■ **Document**:
While most boys are made of snips and snails and puppy dog tails, most likely in equal parts, mine are a jumble of French, American and Italian. Neither truly and completely one or the other, they balance between their many cultures as on a swing set, a see saw, back and forth, back and forth. They pick and choose the parts they like best. They are able to melt into one or the other, slipping into the chosen persona, offering their best accent and spouting one cultural reference after the next as if on cue. Caught between all of these various worlds, struggling to juggle conflicting identities, find common cultural ground, muddling through the learning process of cultural identity, my two boys have become true mini melting pots.
When it comes to food, a strong part of their heritage, they are as familiar with osso buco as blanquette de veau as chili or pigs in blankets. Although one clamors for tiramisu, the other profiteroles, they both adore chocolate chip cookies and revel in a huge pan of brownies. Gelato, esquimau, or ice cream sandwiches are equally enjoyed, all depending upon where they are.
Although their tastes are as different as night and day – one eats salads and vegetables, healthy balanced meals, the other would be happy to live on pizza - there are certain foods they both clamor for and most are American in flavor: grilled cheese sandwiches with processed American cheese served with potato chips, chocolate layer cakes and hamburgers on buns with fries with plenty of ketchup. And Apple Pie. Plain, simple and good, piles of naturally sweet slices of fruit encased between two sweet, flaky crusts, the whole redolent of cinnamon and nutmeg. And eaten slathered with loads of canned whipped cream!
American as apple pie. Comfort food at its finest, reminiscent of summer holidays.
A man bears beliefs as a tree bears apples. – Ralph Waldo Emerson
Apple Kuchen, Apple Noodle Kugel, apples dipped in honey, apple strudel. Apples were a part of my upbringing, food filling, comforting and hardy. Jewish women cooking and baking the dishes and desserts of their mothers, food reminiscent of the Old Country. While cabbages, onions, potatoes and beets filled our dinner plates, apples were the sweet reprieve.

■ **Task list**:
A: Extract the passage of the essay on food and heritage from "When it comes" up to and including "where they are.".
B: For each statement about the essay on food and heritage, answer yes or no and quote the words of the essay that decide it: (i) Both boys love chocolate chip cookies. (ii) Both boys prefer salads and vegetables. (iii) The apple pie is eaten with canned whipped cream.

■ **Stored data**:
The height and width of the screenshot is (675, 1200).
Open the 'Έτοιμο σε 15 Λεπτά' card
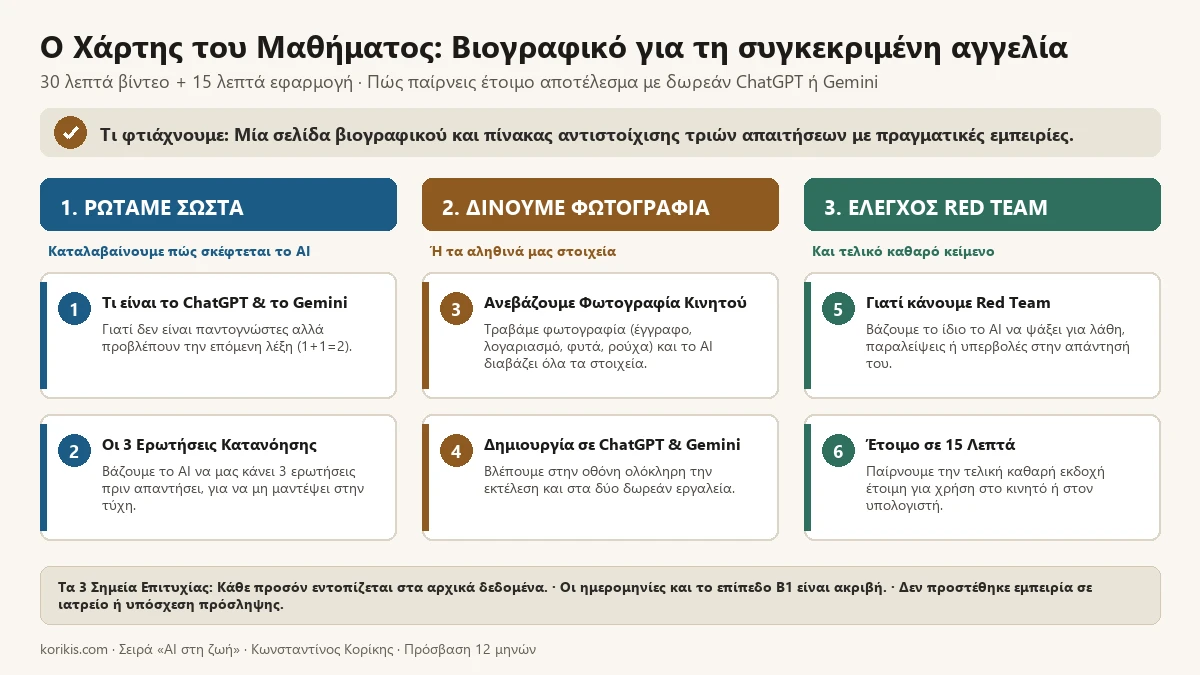point(982,477)
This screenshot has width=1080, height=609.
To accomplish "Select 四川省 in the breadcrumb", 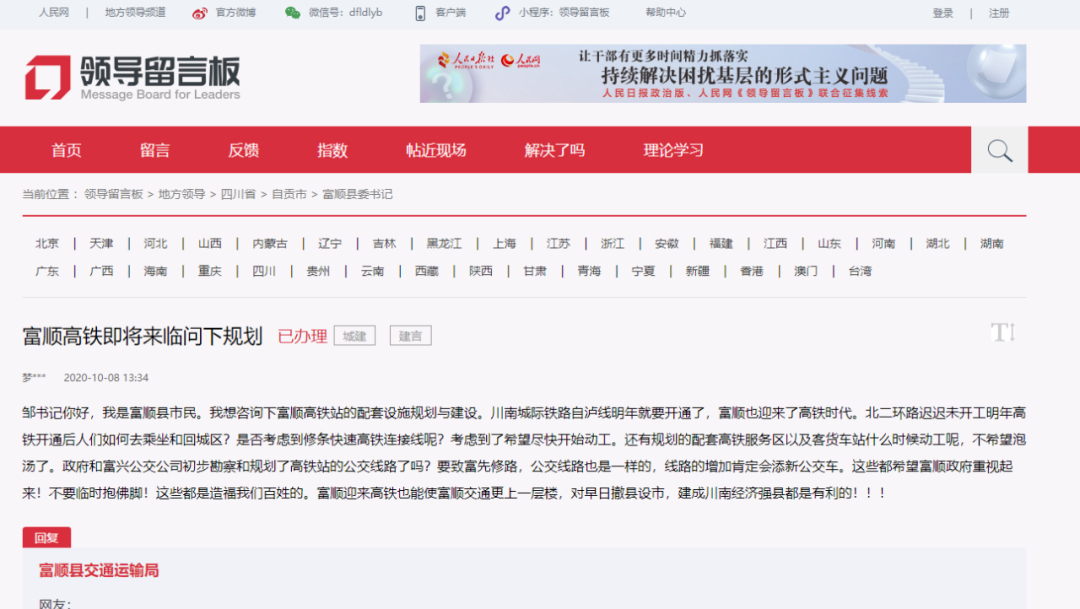I will 238,194.
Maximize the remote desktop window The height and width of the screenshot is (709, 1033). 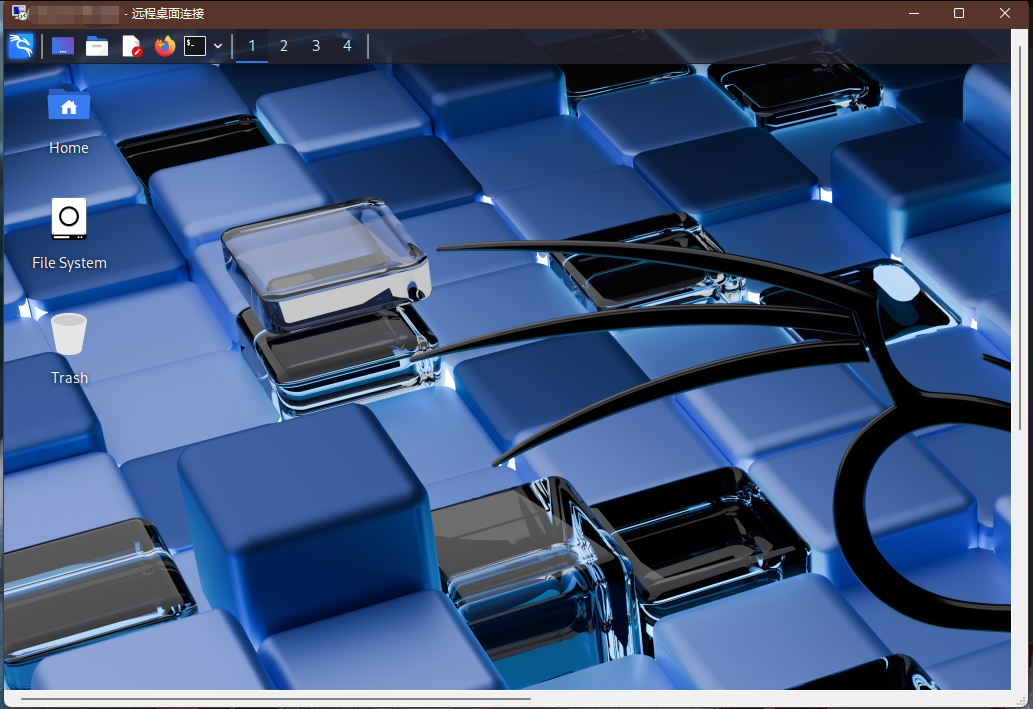[x=959, y=14]
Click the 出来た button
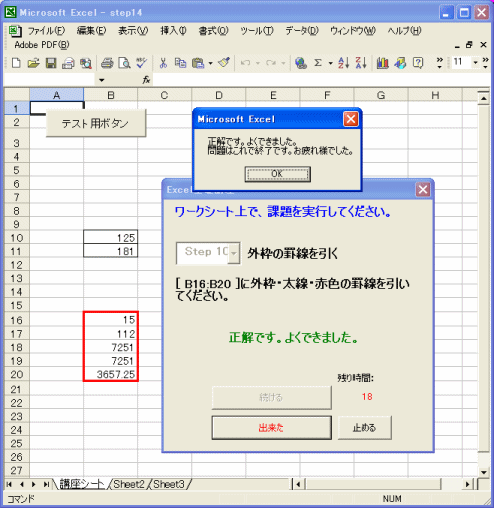Image resolution: width=494 pixels, height=508 pixels. [x=271, y=427]
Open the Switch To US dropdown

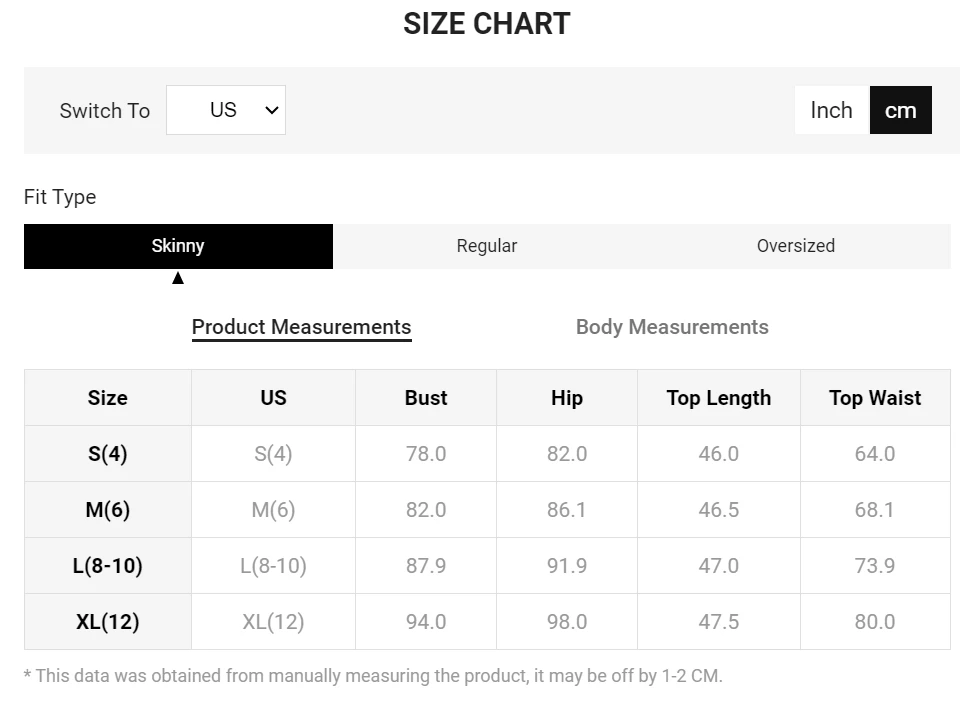point(225,110)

■ **Full solutions**:
A:
When it comes to food, a strong part of their heritage, they are as familiar with osso buco as blanquette de veau as chili or pigs in blankets. Although one clamors for tiramisu, the other profiteroles, they both adore chocolate chip cookies and revel in a huge pan of brownies. Gelato, esquimau, or ice cream sandwiches are equally enjoyed, all depending upon where they are.

B:
(i) Yes: "they both adore chocolate chip cookies"
(ii) No: "one eats salads and vegetables, healthy balanced meals, the other would be happy to live on pizza"
(iii) Yes: "And eaten slathered with loads of canned whipped cream!"